Le dirigeant a ajouté que Berkshire Hathaway Energy s'était engagé à consacrer 18 milliards de dollars à l'amélioration du réseau de transmission électrique sur la côte ouest des Etats-Unis, 5 milliards ayant déjà été dépensés. Cette initiative permettra de connecter au réseau des installations de production d'énergie renouvelable souvent très éloignées, ce qui améliorera leur fiabilité.



Berkshire Hathaway Energy dispose encore d'une importante unité de production au charbon d'environ 8.200 mégawatts, soit environ un quart de sa propre capacité électrique.

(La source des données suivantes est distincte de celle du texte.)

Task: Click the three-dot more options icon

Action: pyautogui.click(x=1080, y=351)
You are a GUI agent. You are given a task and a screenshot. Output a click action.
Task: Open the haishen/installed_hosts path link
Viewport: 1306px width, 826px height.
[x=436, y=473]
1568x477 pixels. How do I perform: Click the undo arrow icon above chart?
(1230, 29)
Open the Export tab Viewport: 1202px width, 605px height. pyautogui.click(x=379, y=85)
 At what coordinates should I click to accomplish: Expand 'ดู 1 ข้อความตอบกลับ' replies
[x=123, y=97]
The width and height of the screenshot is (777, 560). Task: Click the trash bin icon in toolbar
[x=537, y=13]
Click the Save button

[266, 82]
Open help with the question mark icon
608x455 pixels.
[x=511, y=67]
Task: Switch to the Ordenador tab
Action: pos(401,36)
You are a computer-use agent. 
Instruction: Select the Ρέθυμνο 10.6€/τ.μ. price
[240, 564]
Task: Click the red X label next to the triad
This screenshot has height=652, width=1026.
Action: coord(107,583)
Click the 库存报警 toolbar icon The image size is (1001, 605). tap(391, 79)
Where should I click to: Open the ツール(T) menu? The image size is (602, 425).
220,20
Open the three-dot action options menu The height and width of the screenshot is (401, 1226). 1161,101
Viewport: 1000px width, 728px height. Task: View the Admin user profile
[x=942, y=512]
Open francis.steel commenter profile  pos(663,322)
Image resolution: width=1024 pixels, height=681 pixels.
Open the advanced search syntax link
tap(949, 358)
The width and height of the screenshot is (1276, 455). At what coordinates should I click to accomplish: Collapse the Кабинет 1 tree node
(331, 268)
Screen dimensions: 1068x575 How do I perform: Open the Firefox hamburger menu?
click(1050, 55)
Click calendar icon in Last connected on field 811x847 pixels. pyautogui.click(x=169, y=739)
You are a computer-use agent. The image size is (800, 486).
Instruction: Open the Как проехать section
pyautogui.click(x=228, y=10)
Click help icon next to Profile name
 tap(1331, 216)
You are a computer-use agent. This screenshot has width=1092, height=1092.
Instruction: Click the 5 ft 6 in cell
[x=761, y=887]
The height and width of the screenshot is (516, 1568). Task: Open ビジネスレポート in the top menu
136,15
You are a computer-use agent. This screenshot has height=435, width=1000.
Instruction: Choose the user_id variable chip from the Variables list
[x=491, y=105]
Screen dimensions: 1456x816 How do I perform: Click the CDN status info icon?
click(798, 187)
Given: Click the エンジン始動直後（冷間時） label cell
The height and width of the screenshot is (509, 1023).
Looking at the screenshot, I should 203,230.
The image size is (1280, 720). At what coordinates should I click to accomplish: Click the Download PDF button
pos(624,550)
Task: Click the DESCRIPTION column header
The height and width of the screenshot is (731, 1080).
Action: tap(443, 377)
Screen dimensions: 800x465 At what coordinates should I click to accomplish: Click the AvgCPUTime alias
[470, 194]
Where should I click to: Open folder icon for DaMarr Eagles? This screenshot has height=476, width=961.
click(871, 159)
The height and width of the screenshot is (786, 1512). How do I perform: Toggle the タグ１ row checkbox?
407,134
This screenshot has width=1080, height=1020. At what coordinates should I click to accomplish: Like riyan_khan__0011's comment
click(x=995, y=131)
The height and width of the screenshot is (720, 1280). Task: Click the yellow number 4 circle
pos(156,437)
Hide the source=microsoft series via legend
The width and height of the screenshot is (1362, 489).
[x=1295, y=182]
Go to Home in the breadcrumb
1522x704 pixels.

Lors de l'AG, Greg Abel a évoqué la stratégie de décarbonation de l'entreprise, soulignant que 16 centrales au charbon avaient été fermées à ce jour. "Entre 2021 et 2030, 16 unités supplémentaires seront fermées. Puis, d'ici à la fin de 2049, les 14 unités restantes le seront à leur tour. A cette échéance, toutes nos installations au charbon seront fermées", a souligné Greg Abel.



Comme d'autres dirigeants de Berkshire, Greg Abel se fait discret et accorde rarement d'entretiens aux médias.



Un actionnaire de Berkshire a confié à Barron's avoir rencontré Greg Abel lors d'une assemblée générale de Berkshire voici quelques années et avoir discuté avec lui pendant une dizaine de minutes. A l'époque, Greg Abel était pratiquement inconnu. Une situation qui devrait changer à mesure que les investisseurs accordent davantage d'attention à l'homme en passe de succéder au légendaire Warren Buffett.





-Andrew Bary, Barron's



(Version française Valérie Venck et Eric Chalmet) ed: ECH - VLV



Barron's est l'hebdomadaire de référence financier et patrimonial du groupe Dow Jones.



Agefi-Dow Jones The financial newswire



(END) Dow Jones Newswires



May 04, 2021 06:05 ET (10:05 GMT)




Copyright (c) 2021 Dow Jones & Company, Inc.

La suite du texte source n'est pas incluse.